Pact.service_provider "Animal Service" do
  app_version '2.0-beta'
  publish_verification_results true
  honours_pact_with 'Zoo App' do
    pact_uri 'http://localhost:9393/pacts/provider/Animal%20Service/consumer/Zoo%20App/latest.json'
  end
end

There is a separated helper for testing messaging communication (message_helper.rb)

The “publish_verification_results true” snippet will enable publishing the test results to our pact broker. In order to use the pact contract published from the consumer, we configure the pact “Zoo App” to be loaded from the pact broker uri (pact_uri).

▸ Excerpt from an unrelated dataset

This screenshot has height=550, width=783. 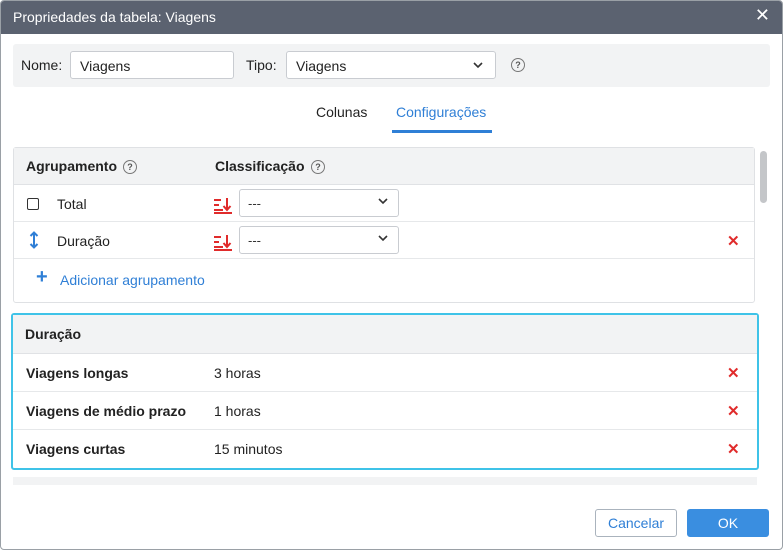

The Animal App Rakefile contains a task definition to verify messaging contracts and also is responsible for requiring Pact Tasks:

require 'pact/tasks'
require_relative "config/application"
Rails.application.load_tasks
require 'pact_broker/client/tasks'
Pact::VerificationTask.new(:messaging) do | task |
  task.uri 'http://localhost:9393/pacts/provider/Animal%20Producer/consumer/Zoo%20Consumer/latest.json', pact_helper: './spec/message_consumer/message_helper.rb'
end

To run the tests related to our service at the provider side we can use the following rake task:

rake pact:verify RAILS_ENV=test

The article demo shows a very simple messaging test scenario, you can run it from the provider using the command rake verify:pact:messaging RAILS_ENV=test

After running both tasks from the provider, your pacts must be verified

.

Final thoughts

Although contract testing is a great alternative to deliver quality in a distributed environment, there are some drawbacks, more specifically about using the Pact framework. Some languages provide better support and features than others, also sometimes it’s hard to find documentation or guides on using more advanced features. It is worth mentioning that having good communication between teams is essential to ensure your contract testing strategy will succeed.